ユーザアカウントの追加と同様に、パスワード初期化も申請書などを提出してもらい申請があるたびに対応します。事前に手順が用意されていますので、それに従って作業をしていきます。
PRIME ORDERのプロジェクトオーガナイザーからのコメント
最近のWebシステムの場合は、登録されているメールアドレスあてにパスワード再設定用URLを含むメールを送る機能を搭載することがほとんどです。機能化によりシステム運用の業務を省力化する好例ですね。本当に人手を介さないといけないことはなにか、システム要件を固める際に検討することが大切です。
4:障害受付・障害発生時の手順書対応・エスカレーション
システムにトラブルが発生する「障害」の発生を検知したり、障害が発生した場合の対応を行います。ただ、システム運用は対応できる内容に限りがありますので、事前に手順書として与えられた範囲内でのみ業務を行います。
もし運用担当者の範囲内で対応できない場合は、システム保守の担当者などにエスカレーションを行います。内容を引き継ぐところまでが業務であり、必ずしも障害の復旧まで担当するわけではありません。
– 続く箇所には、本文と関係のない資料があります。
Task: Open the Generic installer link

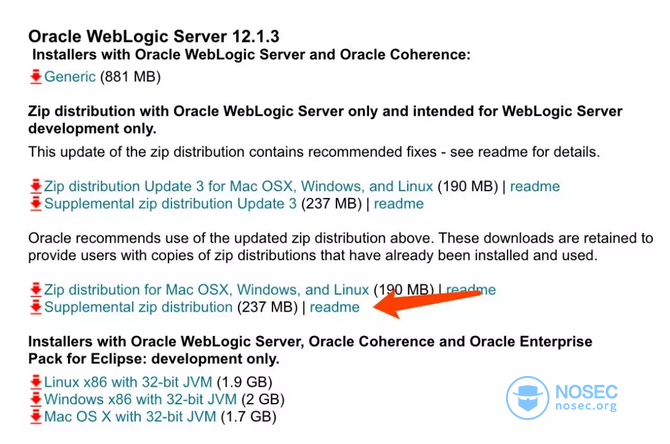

PRIME ORDERのプロジェクトオーガナイザーからのコメント
一昔前は、サーバやネットワークなど、機械故障や不調による障害が多かったものです。そのため、システム障害の発生頻度も高く、こうした運用担当者の存在がとても大切でした。ですが、近年はクラウド化が進み、ハードウェアレベルの故障がシステム障害に直結するケースが激減しています。監視や復旧手順も自動化できるケースが多いので、あまりに分厚いシステム運用手順書がでてきた場合には、自動化や省力化の余地がないか確認しましょう。
5:システムリソース監視
システムが適切に動作しているかリソース監視を行います。リソース監視とは馴染みのない言葉かもしれませんが、システムのCPUやメモリ、ハードディスクの利用状況をツールを利用して監視するものです。
これらの数値が異常値になると、システムの動作に悪影響を与える可能性があります。そのような悪影響を最低限に抑えるために、システム運用担当者が監視をして、異常な値が発見した場合は手順書に沿って適切な対応を行います。
PRIME ORDERのプロジェクトオーガナイザーからのコメント
自動化の波は、システムリソース監視にも及んでいます。一定以上の負荷を検出したら自動的にシステムリソースを増強することもできます。これらはクラウドだからこそなせるものですので、オンプレミスかクラウドかで迷われている場合は、システム運用の合理化の観点で比較をしてみてもいいでしょう。
まとめ
システム開発を依頼する際によく目にするシステム保守とシステム運用の違いについてご説明しました。一言で違いを説明すると、システム保守は「システムの修正・改修・導入」などを指し、システム運用は「システムを日々動かしていくこと」を指します。システムに関する知見があまりない方にとっては、「ランニングコストがなぜかかるの?」と首を傾げてしまうかもしれませんがどちらもシステムを利用していくにあたり重要な業務ですので、違いやそれぞれの役割を正しく理解することが重要です。
また、システム保守はテクニカルな内容を扱うケースが多々ありますが、システム運用は手順書の内容さえ理解できれば良いケースが多々あります。システム保守とシステム運用では求められるスキルが異なりますので、その点も理解しておくとなお良いでしょう。